I remember the year Mama planted Zinnias. I was ten.
I thought about it today when I “turned my garden over”. It’s a small plot, less than ten paces long. This year I decided to plant Zinnias in my little spot. Just Zinnias.
So today I dipped my shovel into the earth. I pushed on the end of it with my foot, lifting out as much dirt as I could hold on to. I raised each scoop high and then I let it go. The clod would fall from the shovel, crumbling as it hit the ground. Over and over I did this until all the dirt was overturned. I began raking, to smooth the little mounds. It seemed there was more earth within that little rectangle than when I started. Finally it was smoothed and then, with the hoe turned sideways, dragging it along, I made rows. On my knees, I carefully planted the seeds and smoothed the dirt over them by hand. I struggled to get up – my back was weary.
I remember Mama’s Zinnias. She raked the dirt a little bit and then scattered the seeds. They landed in just the right spot. The business of planting Zinnias seemed so effortless! I wish Mama had been on Earth with me today. Maybe she would have told me her secret as I pawed breathlessly at my little spot of dirt.
I remember Mama’s Zinnias. Oh the colors! Flower heads as big as our supper plates, it seemed. They danced in the wind but always stood still for butterflies. Oh the butterflies! They flew from no-telling-where to visit Mama’s flowers. Not since that summer have I witnessed such large and colorful insects. A stunning display of flowers and wings - for the inspection and delight of anyone who walked along our dirt driveway.

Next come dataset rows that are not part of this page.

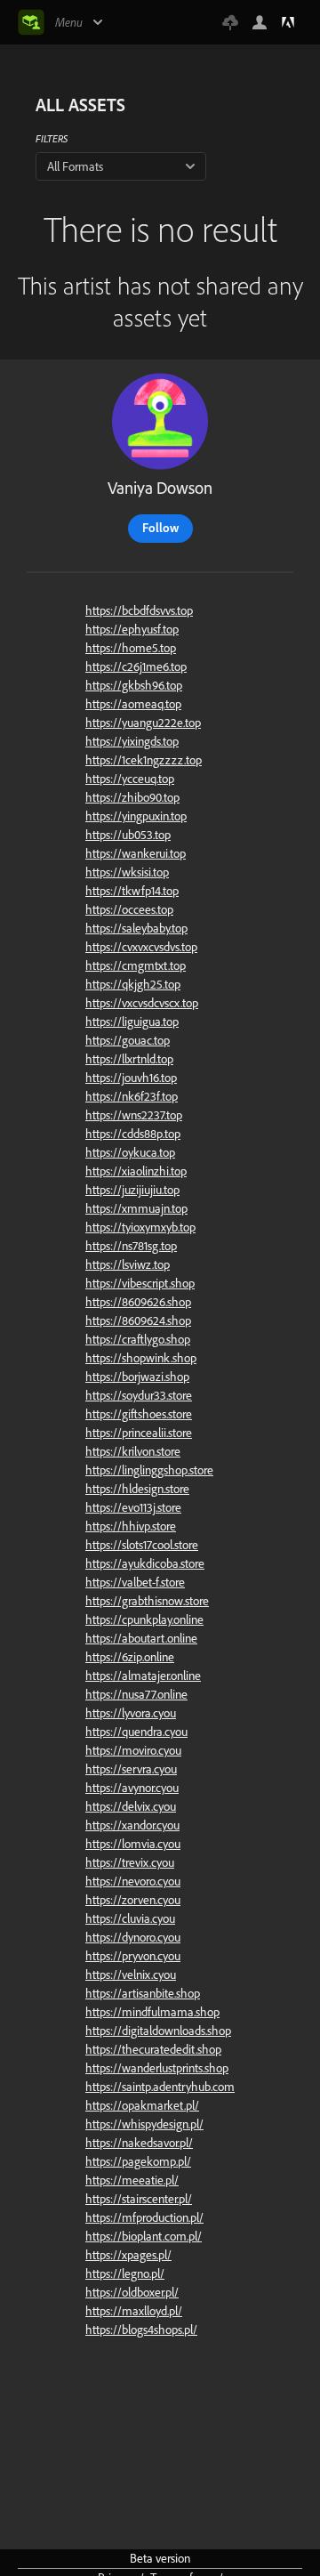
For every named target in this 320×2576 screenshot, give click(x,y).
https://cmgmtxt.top (135, 965)
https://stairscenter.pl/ (138, 2199)
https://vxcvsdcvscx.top (141, 1003)
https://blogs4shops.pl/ (141, 2330)
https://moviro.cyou (133, 1750)
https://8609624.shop (138, 1320)
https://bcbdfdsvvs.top (139, 610)
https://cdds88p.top (132, 1134)
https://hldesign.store (137, 1489)
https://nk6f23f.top (131, 1096)
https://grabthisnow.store (147, 1601)
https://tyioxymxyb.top (140, 1227)
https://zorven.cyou (132, 1900)
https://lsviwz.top (127, 1264)
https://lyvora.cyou (130, 1713)
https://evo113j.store (133, 1507)
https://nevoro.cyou (132, 1881)
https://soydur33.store (138, 1395)
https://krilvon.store (132, 1451)
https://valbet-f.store (135, 1582)
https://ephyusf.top (132, 629)
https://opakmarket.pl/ (142, 2105)
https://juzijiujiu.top (132, 1190)
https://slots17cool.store (141, 1545)
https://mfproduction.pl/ (144, 2217)
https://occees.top (129, 909)
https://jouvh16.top (131, 1078)
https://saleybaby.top (136, 928)
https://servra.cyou (131, 1769)
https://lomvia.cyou (132, 1844)
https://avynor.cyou (132, 1788)
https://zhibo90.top (132, 797)
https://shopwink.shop (140, 1358)
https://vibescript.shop (140, 1283)
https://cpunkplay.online (144, 1619)
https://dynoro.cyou (132, 1937)
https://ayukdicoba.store (144, 1563)
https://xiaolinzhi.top (136, 1171)
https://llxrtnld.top (129, 1059)
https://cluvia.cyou (130, 1918)
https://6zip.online (129, 1657)
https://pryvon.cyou (132, 1956)
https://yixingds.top (132, 741)
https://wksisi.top (127, 872)
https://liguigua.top (132, 1021)
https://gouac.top (127, 1040)
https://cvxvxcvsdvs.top (141, 947)
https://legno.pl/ (124, 2273)
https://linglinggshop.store (149, 1470)
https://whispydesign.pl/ (144, 2124)
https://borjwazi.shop (137, 1377)
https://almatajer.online (143, 1676)
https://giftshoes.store (138, 1414)
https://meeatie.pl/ (132, 2180)
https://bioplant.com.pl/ (143, 2236)
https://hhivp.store (130, 1526)
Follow (160, 528)
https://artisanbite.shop (142, 1993)
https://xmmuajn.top (136, 1208)
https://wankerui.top (135, 853)
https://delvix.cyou (130, 1806)
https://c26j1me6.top (136, 666)
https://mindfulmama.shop (152, 2012)
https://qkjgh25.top (132, 984)
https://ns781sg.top (131, 1246)
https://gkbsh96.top (133, 685)
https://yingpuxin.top (136, 816)
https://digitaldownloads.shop (158, 2031)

My job was to water Mama’s Zinnias - before they sprouted, after they sprouted and all the way through blooming. So that year, once a week, more when it was hot, I would drag the hose from behind the house and down the driveway, making a snake pattern in the dry silky dust. During watering, something magical happened to me. I was in charge! I could make it rain! With my thumb held just right on the end of the pipe, I could put on the most dazzling show. If the green wiggly hose was held just so in the sun and my thumb was in the perfect position, a rainbow would appear through the spray of water. Either a small shower or a mighty storm was at my command. And, oh, the rain-dancing I could do as I twirled the hose high above my head! After they bloomed, the flowers would seem to sway with me, bowing and begging for a drink.
Will my Zinnias be the same? Can I recapture that moment in time?

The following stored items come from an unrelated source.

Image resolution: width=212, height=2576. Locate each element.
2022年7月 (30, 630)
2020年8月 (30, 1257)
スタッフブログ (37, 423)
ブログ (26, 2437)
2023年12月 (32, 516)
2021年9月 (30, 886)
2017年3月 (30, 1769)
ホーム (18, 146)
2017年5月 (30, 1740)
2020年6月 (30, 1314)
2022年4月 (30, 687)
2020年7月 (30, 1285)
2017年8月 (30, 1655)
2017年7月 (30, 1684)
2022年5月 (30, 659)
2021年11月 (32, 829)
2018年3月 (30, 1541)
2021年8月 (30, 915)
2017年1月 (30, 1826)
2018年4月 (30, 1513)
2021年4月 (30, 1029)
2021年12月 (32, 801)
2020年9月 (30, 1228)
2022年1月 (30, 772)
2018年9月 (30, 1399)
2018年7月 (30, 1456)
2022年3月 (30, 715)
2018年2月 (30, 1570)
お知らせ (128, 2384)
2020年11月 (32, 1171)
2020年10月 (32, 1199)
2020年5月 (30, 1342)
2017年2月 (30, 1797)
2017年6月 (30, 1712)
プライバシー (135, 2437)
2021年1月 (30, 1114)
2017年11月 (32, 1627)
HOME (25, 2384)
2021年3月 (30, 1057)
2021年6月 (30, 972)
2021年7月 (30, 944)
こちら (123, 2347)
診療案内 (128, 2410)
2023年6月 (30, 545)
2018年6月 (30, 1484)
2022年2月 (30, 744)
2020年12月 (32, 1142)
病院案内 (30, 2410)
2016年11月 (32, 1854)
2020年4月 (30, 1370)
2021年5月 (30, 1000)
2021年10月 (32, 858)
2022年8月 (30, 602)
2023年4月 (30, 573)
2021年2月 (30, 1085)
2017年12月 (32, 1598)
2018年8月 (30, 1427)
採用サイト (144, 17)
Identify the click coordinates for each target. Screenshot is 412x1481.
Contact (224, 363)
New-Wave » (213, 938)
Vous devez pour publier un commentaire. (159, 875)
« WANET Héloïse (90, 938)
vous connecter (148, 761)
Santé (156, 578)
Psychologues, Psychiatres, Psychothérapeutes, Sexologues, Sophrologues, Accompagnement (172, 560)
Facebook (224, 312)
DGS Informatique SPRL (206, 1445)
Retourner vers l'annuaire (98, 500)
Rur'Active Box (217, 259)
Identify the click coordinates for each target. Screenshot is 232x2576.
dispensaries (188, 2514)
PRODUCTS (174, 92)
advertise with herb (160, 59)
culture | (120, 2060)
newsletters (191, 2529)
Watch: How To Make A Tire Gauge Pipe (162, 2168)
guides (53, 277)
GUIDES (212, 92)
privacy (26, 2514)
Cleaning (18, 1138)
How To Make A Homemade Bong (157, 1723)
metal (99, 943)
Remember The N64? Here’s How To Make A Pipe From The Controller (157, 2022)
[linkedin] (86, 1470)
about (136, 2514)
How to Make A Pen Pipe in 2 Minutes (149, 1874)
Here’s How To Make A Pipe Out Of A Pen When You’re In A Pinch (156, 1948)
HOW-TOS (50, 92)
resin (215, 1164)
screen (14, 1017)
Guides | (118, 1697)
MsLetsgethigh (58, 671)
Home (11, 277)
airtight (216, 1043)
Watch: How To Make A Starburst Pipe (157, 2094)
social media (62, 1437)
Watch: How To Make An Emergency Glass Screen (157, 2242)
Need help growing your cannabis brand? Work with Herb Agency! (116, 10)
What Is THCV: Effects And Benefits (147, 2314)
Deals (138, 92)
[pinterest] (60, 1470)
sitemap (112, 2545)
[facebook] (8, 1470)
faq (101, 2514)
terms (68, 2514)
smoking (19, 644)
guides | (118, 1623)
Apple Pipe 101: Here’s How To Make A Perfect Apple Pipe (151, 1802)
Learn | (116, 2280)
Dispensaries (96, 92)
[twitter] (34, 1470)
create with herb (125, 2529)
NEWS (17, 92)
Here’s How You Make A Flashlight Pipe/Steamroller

No. I cannot imagine that that joyful event - of running barefoot, back and forth on the dirt driveway when the Zinnias were in full bloom - could ever dare happen to me again on Earth. Moments like that must surely be part of the Glory of Heaven. A moment in time, forever gone, but lingering with me forever – a startling shock of color in my mind – an explosion of hues I had never seen before - a memory picture I will always carry with me. I don’t know why Mama chose to plant Zinnias only one year – maybe it was for me. Maybe, after all these years, as I struggle with sadness, suddenly alone and longing, on my knees in the dirt, she wants me to remember the gloriousness of that one summer and the things we take for granted that can never be duplicated or recaptured.
I hope my Zinnias make it. But I know that hoping they will be like Mama's is futile. It's the same as trying to recapture my very first taste of Coca Cola. Impossible, no matter how many swigs I take. I will not try to duplicate Mama's Zinnias or even hope for such a miracle. I will hope for butterflies to visit whatever pokes its head out of the ground and enjoy the memory of that Zinnia Summer.